• **TASK BRIEF**: Copy out the part of the records that opens with the line containing "At what coordinates" and runs through the end of the records, leaving the pictures out.

• **INFORMATION PROVIDED**:
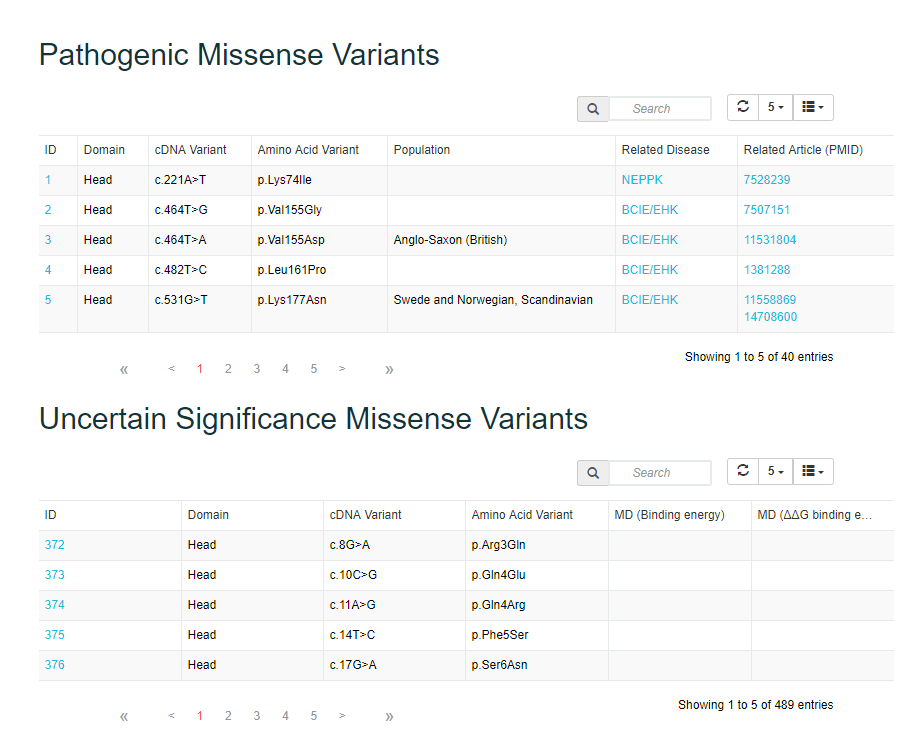
Task: Open page size dropdown for Uncertain Significance table
Action: (775, 471)
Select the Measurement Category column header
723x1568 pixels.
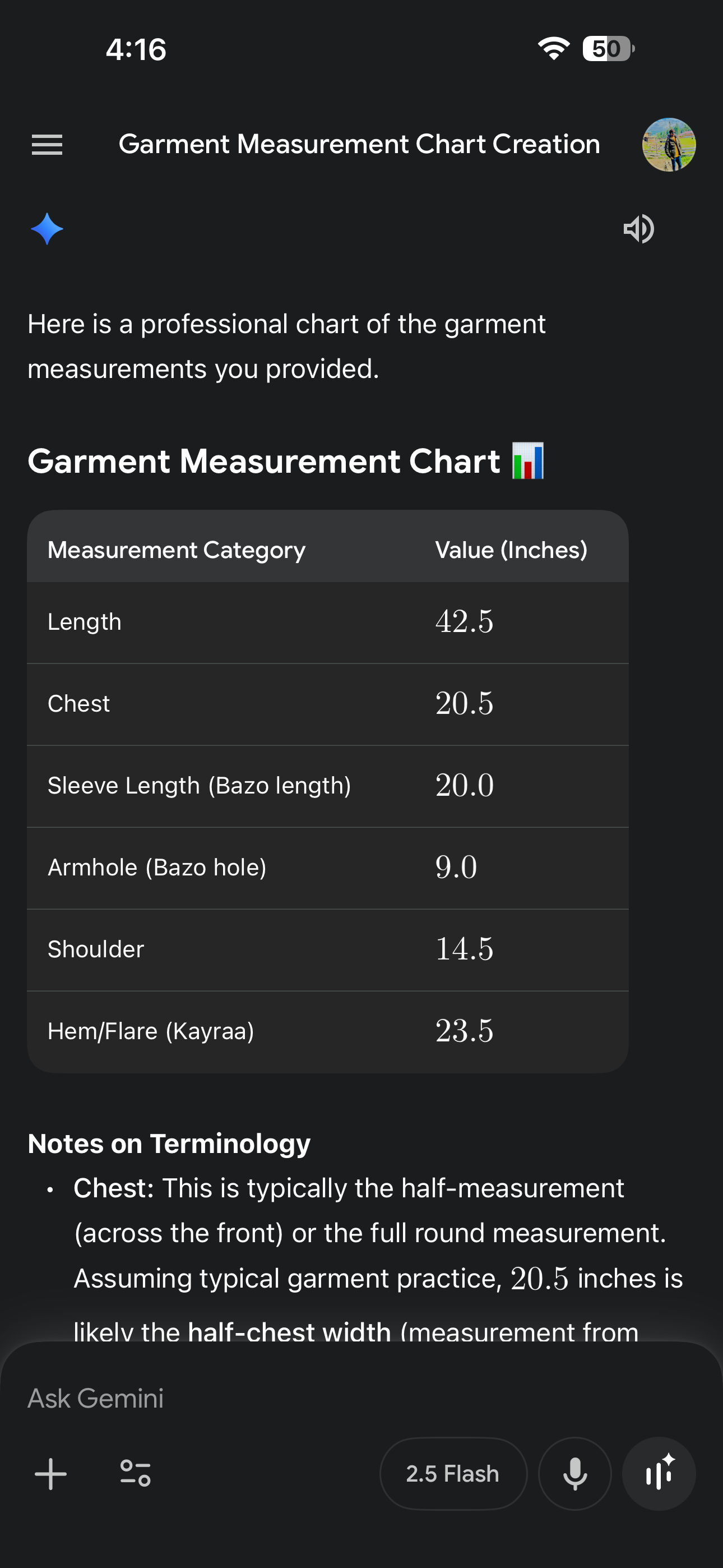click(177, 550)
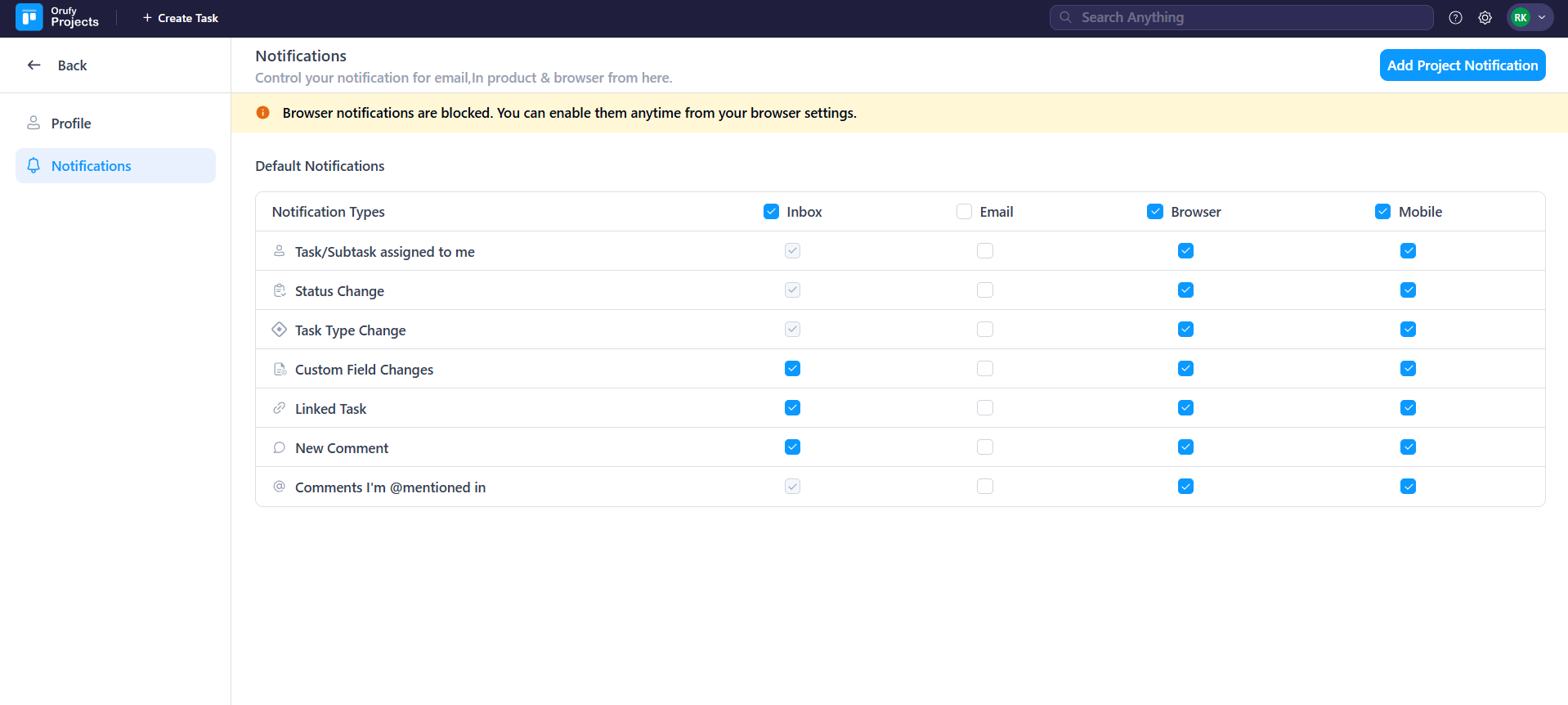Uncheck Inbox for Custom Field Changes
The width and height of the screenshot is (1568, 705).
point(792,369)
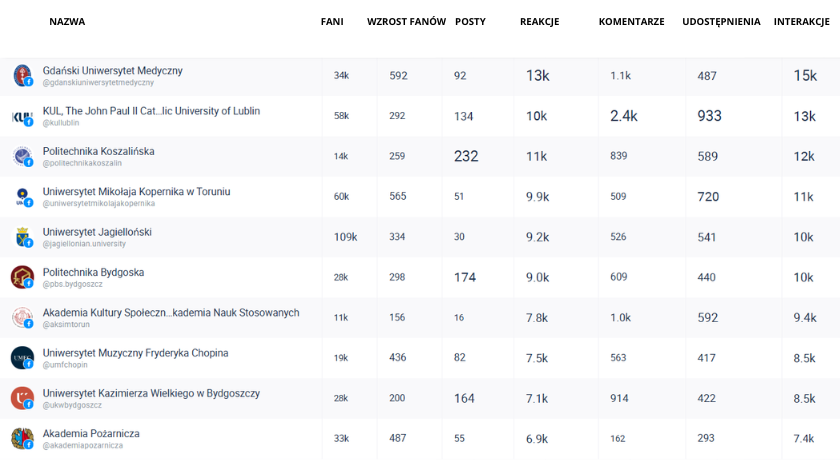840x472 pixels.
Task: Open Gdański Uniwersytet Medyczny name link
Action: (x=112, y=71)
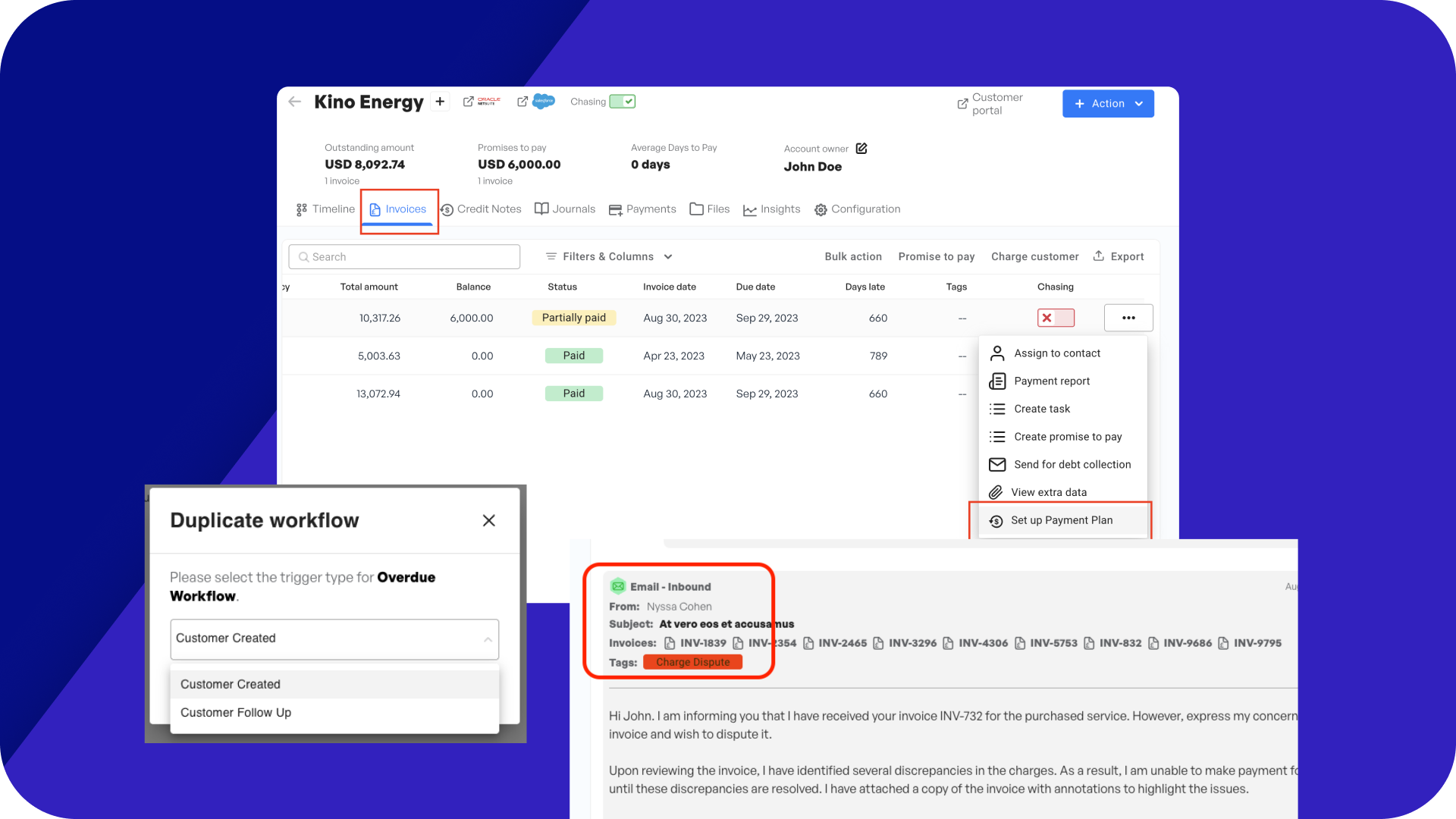Open the Customer portal link
The width and height of the screenshot is (1456, 819).
pyautogui.click(x=990, y=104)
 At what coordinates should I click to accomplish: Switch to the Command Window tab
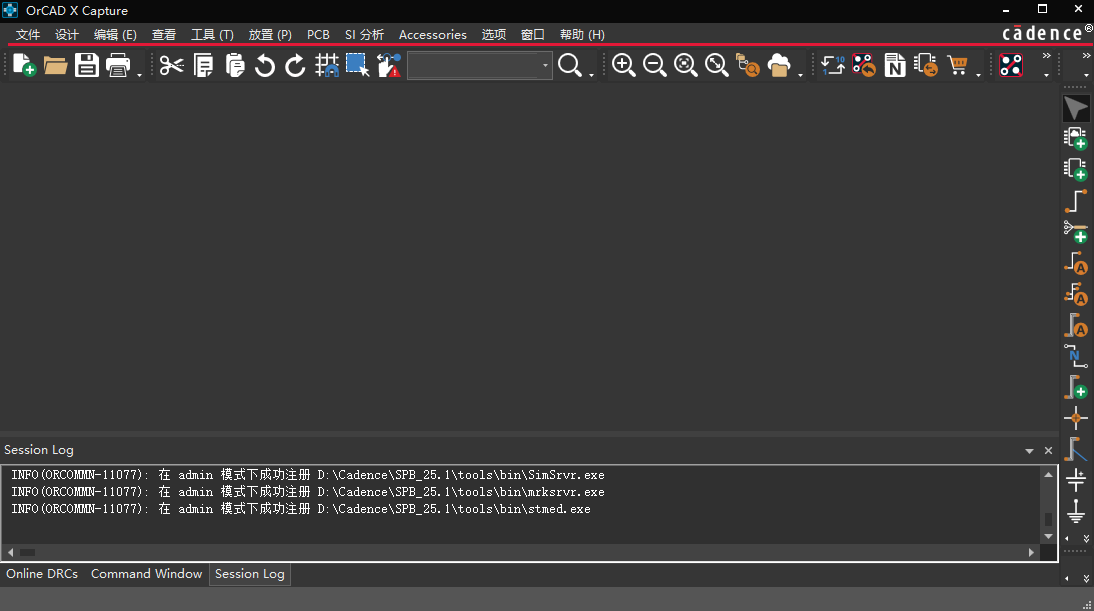coord(146,574)
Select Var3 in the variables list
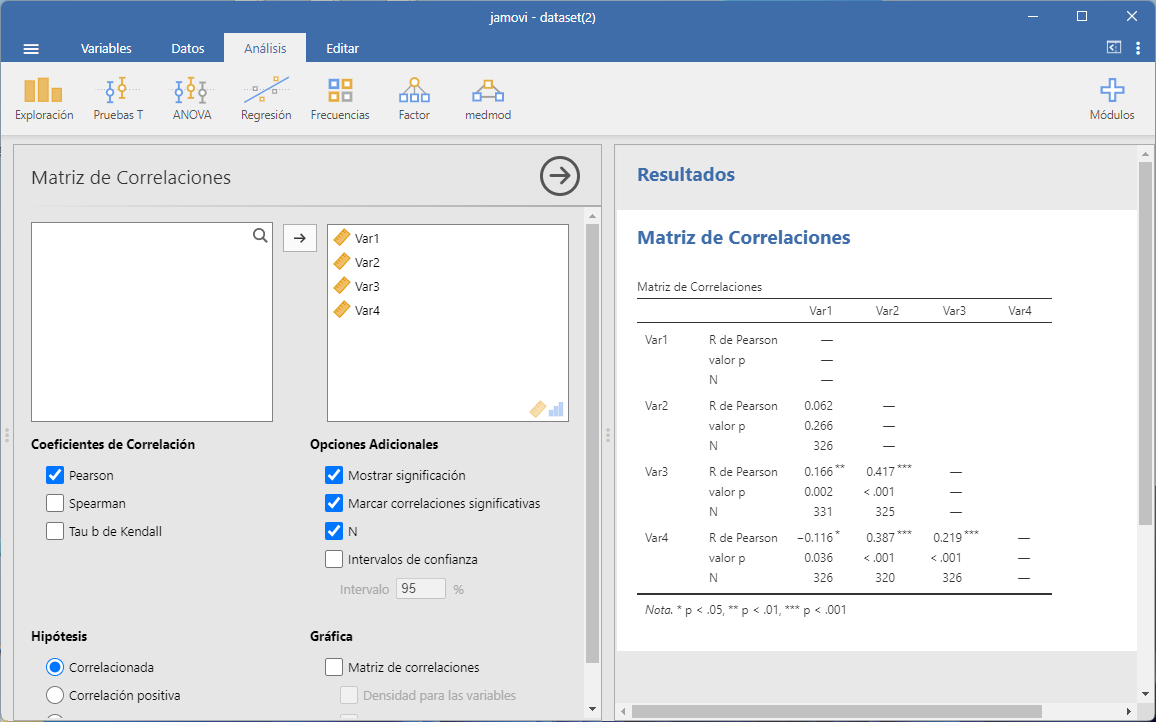Screen dimensions: 1156x722 click(367, 287)
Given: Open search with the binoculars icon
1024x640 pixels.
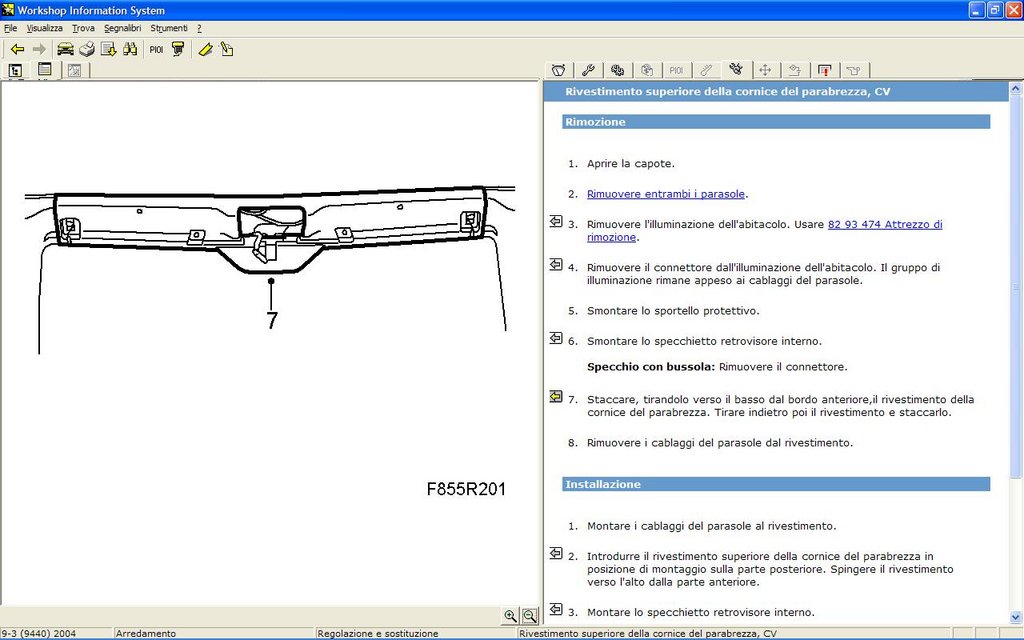Looking at the screenshot, I should 130,49.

• **RESPONSE FOR THIS EXERCISE**:
 At what coordinates should I click to accomplish: Switch to the Command Window tab
coord(146,574)
Select Var3 in the variables list
Screen dimensions: 1156x722 click(367, 287)
Given: Open search with the binoculars icon
1024x640 pixels.
Looking at the screenshot, I should 130,49.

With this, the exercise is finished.